ABC's Michael Falcone, Shushannah Walshe and Elicia Dover report:
DES MOINES - As Newt Gingrich stood before a crowd of hundreds of social conservatives here less than three weeks before Iowans gather for the state's first-in-the nation caucuses, the challenge he faces came into stark relief.
Gingrich told the crowd on Wednesday night that he and like-minded Republicans were "engaged in a cultural struggle with a secular elite that believes that life is random and has no moral meaning."
But outside a historic auditorium in downtown Des Moines where Gingrich promised to support Congressional action to pass a bill that "defines personhood," critics of the former House Speaker placed pamphlets on car windshield that attacked Gingrich as a "a pro-life fraud."
The pamphlets, which were authorized and paid for by the group, Iowans for Life, accused Gingrich of campaigning for "pro-partial birth abortion candidates," urging "fellow Republicans to drop the pro-life issue because it was too divisive," and leaving any mention of abortion out of his book," Winning the Future."

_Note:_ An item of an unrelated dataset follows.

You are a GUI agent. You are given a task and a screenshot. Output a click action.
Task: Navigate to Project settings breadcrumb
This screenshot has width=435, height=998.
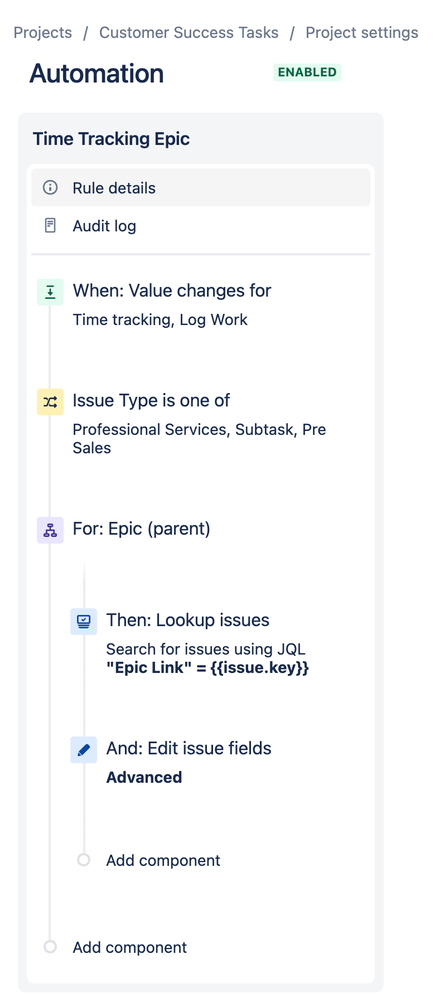coord(362,32)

"Newt Gingrich used his position as Speaker to keep taxpayer dollars flowing to Planned Parenthood, and has publicly stated he supports taxpayer funding for abortions under certain instances," the leaflets, printed on bright pastel-colored paper read.
Gingrich has recently been taking steps to consolidate his support among social conservatives and evangelical Christians.
Over the course of the week, he offered his support for two pledges: an anti-gay marriage vow created by the Iowa organization, The Family Leader, and a personhood pledge sponsored by the group, Personhood USA.
"The 14th Amendment clearly allows the Congress to define personhood," Gingrich said Wednesday night. "That should mean that we can pass a bill defining personhood as beginning at conception and we don't need a constitutional amendment."
Gingrich was one of four presidential candidates to address the forum in Des Moines - an event laden with imagery and songs that wove together themes of patriotism and conservatism with a staunchly anti-abortion rights message.
Audience members came not only to hear the presidential candidates but also watch a new documentary film, "The Gift Of Life," which was produced by the Washington, DC-based conservative group, Citizens United, and narrated by former Arkansas Gov. Mike Huckabee, who also spoke at the event.
Huckabee, who at this time four years ago was a presidential candidate just weeks away from winning the Iowa Caucuses, thanked the GOP contenders who showed up.
"I do want you to take note that there were four candidates that cleared their schedule and made this a priority event," Huckabee said. "All four of the candidates here tonight have endorsed life."
Regarded as something of a rock-star among the crowd on Wednesday night, Huckabee said in an interview that he had no intention of endorsing a candidate before the caucuses.
According to recent ABC News polling, Gingrich leads among evangelicals in Iowa, but their support still remains largely divided among several candidates. Their influence over the final outcome of the caucuses could be large if they unify. Four years ago, 60 percent of GOP caucus-goers identified themselves as evangelicals.
With that in mind, Texas Gov. Rick Perry, who opened a 42-city bus tour of Iowa on Wednesday, promised the crowd that he would "end taxpayer-money funded abortions. Period."
He highlighted his efforts to strip funding from Planned Parenthood in the Texas state budget.
"I can assure one thing if Washington, DC is looking for a fight they've found one," Perry said. "I won't back down from this fight as a governor, and if I'm lucky enough to be your president I won't back down either."
In her remarks, Michele Bachmann emotionally recalled her own miscarriage.
"The doctor placed that baby on a towel and placed that beautiful child who is a human being in my hand on that towel - that baby was perfect," Bachmann said. "I know without a shadow of a doubt every baby that God creates is perfect."
The Minnesota congresswoman, whose presidential hopes rest on her performance in the Iowa caucuses, called President Obama "the most pro-abortion president that we have ever had in our nation." She pledged to be the "most pro-life president" if elected.
Former Pennsylvania Sen. Rick Santorum drew loud applause for his firm stand against a so-called "truce" on social issues that seeks to help unify the fiscal conservative and social conservative wings of the Republican Party.
"I've been in the foxhole - out on the front lines - fighting the conservative fights on a national scale," Santorum said. "I fought, I fought in the trenches standing up for life."